What to do ::
From the listing that follows, extract every line and set it down unaltered.

Input records ::
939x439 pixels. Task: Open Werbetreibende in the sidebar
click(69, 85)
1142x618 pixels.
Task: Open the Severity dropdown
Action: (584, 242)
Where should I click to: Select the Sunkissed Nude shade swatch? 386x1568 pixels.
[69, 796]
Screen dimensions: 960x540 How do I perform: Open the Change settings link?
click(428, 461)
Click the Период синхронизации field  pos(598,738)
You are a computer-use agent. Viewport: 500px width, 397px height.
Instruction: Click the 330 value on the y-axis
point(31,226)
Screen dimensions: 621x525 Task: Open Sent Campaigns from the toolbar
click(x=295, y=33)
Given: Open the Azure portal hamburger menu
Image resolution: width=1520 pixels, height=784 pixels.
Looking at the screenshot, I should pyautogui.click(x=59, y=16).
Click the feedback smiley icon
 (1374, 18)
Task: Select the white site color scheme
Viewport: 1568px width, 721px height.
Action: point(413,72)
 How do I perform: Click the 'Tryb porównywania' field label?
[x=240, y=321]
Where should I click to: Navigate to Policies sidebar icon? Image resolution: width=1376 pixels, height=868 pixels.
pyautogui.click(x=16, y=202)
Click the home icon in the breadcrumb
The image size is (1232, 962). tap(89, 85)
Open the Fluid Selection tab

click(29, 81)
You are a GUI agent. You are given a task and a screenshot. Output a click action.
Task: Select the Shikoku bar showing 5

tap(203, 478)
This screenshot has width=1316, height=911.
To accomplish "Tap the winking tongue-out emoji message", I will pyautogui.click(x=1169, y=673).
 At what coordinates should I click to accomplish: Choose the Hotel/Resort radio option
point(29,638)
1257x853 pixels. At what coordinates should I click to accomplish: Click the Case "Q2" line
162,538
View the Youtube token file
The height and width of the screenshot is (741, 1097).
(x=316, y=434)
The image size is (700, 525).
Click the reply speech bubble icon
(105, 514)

Response ::
939x439 pixels. Task: Open Werbetreibende in the sidebar
click(69, 85)
1142x618 pixels.
Task: Open the Severity dropdown
Action: (584, 242)
Where should I click to: Select the Sunkissed Nude shade swatch? 386x1568 pixels.
[69, 796]
Screen dimensions: 960x540 How do I perform: Open the Change settings link?
click(428, 461)
Click the Период синхронизации field  pos(598,738)
You are a computer-use agent. Viewport: 500px width, 397px height.
Instruction: Click the 330 value on the y-axis
point(31,226)
Screen dimensions: 621x525 Task: Open Sent Campaigns from the toolbar
click(x=295, y=33)
Given: Open the Azure portal hamburger menu
Image resolution: width=1520 pixels, height=784 pixels.
Looking at the screenshot, I should pyautogui.click(x=59, y=16).
Click the feedback smiley icon
 (1374, 18)
Task: Select the white site color scheme
Viewport: 1568px width, 721px height.
Action: point(413,72)
 How do I perform: Click the 'Tryb porównywania' field label?
[x=240, y=321]
Where should I click to: Navigate to Policies sidebar icon? Image resolution: width=1376 pixels, height=868 pixels.
pyautogui.click(x=16, y=202)
Click the home icon in the breadcrumb
The image size is (1232, 962). tap(89, 85)
Open the Fluid Selection tab

click(29, 81)
You are a GUI agent. You are given a task and a screenshot. Output a click action.
Task: Select the Shikoku bar showing 5

tap(203, 478)
This screenshot has width=1316, height=911.
To accomplish "Tap the winking tongue-out emoji message", I will pyautogui.click(x=1169, y=673).
 At what coordinates should I click to accomplish: Choose the Hotel/Resort radio option
point(29,638)
1257x853 pixels. At what coordinates should I click to accomplish: Click the Case "Q2" line
162,538
View the Youtube token file
The height and width of the screenshot is (741, 1097).
(x=316, y=434)
The image size is (700, 525).
Click the reply speech bubble icon
(105, 514)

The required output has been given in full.